The answer must consist only of the lines from the line with "This screenshot has height=451, width=925." to the line with "The image size is (320, 177).", both included, exactly as they stand below.

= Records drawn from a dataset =
==*==

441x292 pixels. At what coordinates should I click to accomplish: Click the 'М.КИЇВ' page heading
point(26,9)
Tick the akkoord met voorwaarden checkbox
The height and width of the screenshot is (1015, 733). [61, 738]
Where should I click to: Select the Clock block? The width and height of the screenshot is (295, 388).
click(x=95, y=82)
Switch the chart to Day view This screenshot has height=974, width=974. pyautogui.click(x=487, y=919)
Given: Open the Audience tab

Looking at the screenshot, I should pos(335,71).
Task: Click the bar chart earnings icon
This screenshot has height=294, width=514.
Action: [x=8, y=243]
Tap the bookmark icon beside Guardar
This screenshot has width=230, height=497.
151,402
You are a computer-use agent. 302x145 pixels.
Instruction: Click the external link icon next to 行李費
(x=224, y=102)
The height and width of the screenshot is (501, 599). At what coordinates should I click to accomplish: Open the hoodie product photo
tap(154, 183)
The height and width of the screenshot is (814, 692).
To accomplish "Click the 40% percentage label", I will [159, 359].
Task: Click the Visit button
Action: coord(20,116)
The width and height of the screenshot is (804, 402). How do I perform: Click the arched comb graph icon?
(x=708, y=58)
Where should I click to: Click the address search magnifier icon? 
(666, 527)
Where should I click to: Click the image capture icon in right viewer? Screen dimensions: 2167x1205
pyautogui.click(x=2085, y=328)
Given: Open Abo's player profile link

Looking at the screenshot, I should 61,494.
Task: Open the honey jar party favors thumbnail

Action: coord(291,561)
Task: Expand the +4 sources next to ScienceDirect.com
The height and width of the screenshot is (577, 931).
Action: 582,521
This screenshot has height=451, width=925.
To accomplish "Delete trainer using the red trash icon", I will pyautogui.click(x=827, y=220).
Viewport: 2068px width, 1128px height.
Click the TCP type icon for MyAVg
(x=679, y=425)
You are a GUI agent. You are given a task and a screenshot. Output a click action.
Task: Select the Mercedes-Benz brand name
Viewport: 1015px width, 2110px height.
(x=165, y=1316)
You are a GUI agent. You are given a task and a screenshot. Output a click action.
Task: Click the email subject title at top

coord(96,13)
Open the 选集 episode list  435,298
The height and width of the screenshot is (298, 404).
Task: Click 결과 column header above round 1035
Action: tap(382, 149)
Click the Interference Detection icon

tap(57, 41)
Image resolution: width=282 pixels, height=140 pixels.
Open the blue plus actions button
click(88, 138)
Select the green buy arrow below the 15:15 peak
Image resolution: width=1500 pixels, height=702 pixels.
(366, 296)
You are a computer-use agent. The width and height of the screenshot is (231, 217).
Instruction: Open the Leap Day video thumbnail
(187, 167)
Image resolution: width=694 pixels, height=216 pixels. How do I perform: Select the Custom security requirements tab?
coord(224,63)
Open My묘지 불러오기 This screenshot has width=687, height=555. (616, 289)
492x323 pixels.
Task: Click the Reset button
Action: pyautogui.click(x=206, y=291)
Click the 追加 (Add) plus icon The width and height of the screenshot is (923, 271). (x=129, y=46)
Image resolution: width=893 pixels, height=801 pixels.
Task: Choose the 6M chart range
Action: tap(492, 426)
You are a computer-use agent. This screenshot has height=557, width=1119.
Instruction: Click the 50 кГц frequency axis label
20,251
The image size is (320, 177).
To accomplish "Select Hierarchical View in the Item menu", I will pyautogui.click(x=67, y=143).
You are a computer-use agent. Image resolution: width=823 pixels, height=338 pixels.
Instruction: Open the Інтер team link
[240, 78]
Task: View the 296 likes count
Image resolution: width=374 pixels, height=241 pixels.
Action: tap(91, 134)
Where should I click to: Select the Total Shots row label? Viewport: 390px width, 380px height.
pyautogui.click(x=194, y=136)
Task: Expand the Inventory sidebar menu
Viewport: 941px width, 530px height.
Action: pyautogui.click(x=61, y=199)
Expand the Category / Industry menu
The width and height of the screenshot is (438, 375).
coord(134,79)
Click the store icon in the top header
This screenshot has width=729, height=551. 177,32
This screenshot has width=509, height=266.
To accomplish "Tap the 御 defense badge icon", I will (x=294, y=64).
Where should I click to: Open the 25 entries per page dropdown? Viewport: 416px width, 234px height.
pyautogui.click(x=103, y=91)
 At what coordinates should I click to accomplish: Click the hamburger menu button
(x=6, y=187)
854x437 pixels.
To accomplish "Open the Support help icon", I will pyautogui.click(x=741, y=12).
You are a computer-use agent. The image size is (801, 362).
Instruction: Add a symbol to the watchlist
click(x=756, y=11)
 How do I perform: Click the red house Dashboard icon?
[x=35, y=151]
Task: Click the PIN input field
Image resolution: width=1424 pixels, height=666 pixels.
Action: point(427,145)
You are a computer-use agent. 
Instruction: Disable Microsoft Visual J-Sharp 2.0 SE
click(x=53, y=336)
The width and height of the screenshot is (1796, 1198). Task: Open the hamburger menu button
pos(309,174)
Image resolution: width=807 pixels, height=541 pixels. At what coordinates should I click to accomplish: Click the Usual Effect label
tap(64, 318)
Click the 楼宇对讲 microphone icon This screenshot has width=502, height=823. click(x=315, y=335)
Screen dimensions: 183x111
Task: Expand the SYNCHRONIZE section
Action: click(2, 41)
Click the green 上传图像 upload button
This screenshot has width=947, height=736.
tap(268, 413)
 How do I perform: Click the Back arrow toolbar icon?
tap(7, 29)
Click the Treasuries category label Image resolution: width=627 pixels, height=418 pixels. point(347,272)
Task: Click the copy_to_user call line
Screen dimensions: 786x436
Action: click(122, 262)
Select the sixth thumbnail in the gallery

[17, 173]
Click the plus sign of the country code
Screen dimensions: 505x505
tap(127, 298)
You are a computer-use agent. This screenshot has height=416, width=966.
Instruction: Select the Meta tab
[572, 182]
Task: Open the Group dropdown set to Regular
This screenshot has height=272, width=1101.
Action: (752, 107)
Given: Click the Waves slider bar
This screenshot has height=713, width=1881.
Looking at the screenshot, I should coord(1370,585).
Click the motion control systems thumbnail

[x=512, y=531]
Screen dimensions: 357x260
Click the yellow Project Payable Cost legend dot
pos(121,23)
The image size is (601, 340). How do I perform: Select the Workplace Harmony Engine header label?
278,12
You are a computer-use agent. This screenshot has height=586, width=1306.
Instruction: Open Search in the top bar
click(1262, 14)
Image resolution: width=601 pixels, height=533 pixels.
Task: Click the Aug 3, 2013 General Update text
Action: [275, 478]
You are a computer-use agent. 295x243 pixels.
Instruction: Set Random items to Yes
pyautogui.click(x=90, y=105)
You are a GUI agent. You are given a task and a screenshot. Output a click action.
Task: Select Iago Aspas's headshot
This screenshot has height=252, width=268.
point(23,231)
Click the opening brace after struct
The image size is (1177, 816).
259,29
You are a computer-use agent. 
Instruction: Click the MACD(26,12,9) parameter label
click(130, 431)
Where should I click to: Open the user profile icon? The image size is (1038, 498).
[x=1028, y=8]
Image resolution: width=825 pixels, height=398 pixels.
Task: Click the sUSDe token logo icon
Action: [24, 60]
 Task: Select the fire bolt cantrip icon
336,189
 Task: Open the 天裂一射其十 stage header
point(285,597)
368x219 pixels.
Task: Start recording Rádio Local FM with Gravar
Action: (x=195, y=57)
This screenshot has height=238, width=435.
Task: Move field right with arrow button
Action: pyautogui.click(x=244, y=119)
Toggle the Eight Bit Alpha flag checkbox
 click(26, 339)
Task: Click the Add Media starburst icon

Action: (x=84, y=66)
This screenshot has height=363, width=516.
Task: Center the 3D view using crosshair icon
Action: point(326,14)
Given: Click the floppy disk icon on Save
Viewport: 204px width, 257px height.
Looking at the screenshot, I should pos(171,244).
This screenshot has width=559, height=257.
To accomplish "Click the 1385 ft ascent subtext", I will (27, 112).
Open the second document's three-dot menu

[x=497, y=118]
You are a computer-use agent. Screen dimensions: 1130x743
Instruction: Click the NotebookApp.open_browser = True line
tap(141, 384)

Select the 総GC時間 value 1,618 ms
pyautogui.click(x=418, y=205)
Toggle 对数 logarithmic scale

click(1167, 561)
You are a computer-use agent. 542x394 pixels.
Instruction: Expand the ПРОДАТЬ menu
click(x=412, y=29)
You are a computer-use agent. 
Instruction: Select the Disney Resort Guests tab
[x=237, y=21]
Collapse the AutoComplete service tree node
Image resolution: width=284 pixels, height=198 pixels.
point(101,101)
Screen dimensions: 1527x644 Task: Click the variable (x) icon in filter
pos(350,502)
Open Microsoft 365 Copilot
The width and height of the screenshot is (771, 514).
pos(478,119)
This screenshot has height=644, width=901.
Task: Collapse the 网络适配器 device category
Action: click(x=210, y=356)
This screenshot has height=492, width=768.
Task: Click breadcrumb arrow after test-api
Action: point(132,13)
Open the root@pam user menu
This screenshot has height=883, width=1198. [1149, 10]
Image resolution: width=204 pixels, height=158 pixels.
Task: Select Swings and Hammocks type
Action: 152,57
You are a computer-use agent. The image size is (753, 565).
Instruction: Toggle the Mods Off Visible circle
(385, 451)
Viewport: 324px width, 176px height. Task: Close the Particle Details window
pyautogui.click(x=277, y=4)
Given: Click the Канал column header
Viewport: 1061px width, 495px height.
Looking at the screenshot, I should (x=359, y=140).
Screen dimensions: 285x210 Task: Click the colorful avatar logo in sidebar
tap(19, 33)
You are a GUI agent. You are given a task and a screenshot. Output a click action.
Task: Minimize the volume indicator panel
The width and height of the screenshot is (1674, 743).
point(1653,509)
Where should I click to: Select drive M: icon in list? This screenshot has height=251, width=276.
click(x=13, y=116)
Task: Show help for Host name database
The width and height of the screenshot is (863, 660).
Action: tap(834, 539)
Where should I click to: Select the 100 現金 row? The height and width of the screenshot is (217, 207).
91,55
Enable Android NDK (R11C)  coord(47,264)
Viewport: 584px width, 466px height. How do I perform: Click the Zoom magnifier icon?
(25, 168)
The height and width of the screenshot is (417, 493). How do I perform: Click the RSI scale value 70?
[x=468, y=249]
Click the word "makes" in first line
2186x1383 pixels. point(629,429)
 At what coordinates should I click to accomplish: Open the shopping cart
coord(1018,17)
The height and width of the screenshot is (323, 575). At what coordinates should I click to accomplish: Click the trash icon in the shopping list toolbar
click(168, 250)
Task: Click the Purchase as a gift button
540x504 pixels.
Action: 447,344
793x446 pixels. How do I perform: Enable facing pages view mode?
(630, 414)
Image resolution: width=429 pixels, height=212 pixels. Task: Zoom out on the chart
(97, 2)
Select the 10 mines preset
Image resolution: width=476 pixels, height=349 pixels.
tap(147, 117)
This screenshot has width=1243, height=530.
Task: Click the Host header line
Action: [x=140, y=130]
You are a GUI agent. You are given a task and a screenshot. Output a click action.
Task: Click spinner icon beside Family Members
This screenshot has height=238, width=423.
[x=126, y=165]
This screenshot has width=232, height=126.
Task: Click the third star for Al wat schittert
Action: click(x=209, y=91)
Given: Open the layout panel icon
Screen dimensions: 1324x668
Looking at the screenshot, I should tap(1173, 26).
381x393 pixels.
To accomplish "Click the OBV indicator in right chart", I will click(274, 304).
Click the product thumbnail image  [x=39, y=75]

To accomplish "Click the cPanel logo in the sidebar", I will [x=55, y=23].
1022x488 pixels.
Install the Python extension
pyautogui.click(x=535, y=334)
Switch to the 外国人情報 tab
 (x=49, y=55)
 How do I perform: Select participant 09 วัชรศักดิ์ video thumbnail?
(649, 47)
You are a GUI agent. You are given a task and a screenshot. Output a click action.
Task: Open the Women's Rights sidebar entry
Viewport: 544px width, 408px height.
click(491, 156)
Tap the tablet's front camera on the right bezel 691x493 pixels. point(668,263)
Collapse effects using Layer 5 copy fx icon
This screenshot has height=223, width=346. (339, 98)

==*==

= Written response =
This screenshot has height=451, width=925.
To accomplish "Delete trainer using the red trash icon", I will pyautogui.click(x=827, y=220).
Viewport: 2068px width, 1128px height.
Click the TCP type icon for MyAVg
(x=679, y=425)
You are a GUI agent. You are given a task and a screenshot. Output a click action.
Task: Select the Mercedes-Benz brand name
Viewport: 1015px width, 2110px height.
(x=165, y=1316)
You are a GUI agent. You are given a task and a screenshot. Output a click action.
Task: Click the email subject title at top

coord(96,13)
Open the 选集 episode list  435,298
The height and width of the screenshot is (298, 404).
Task: Click 결과 column header above round 1035
Action: tap(382, 149)
Click the Interference Detection icon

tap(57, 41)
Image resolution: width=282 pixels, height=140 pixels.
Open the blue plus actions button
click(88, 138)
Select the green buy arrow below the 15:15 peak
Image resolution: width=1500 pixels, height=702 pixels.
(366, 296)
You are a computer-use agent. The width and height of the screenshot is (231, 217).
Instruction: Open the Leap Day video thumbnail
(187, 167)
Image resolution: width=694 pixels, height=216 pixels. How do I perform: Select the Custom security requirements tab?
coord(224,63)
Open My묘지 불러오기 This screenshot has width=687, height=555. (616, 289)
492x323 pixels.
Task: Click the Reset button
Action: pyautogui.click(x=206, y=291)
Click the 追加 (Add) plus icon The width and height of the screenshot is (923, 271). (x=129, y=46)
Image resolution: width=893 pixels, height=801 pixels.
Task: Choose the 6M chart range
Action: tap(492, 426)
You are a computer-use agent. This screenshot has height=557, width=1119.
Instruction: Click the 50 кГц frequency axis label
20,251
The image size is (320, 177).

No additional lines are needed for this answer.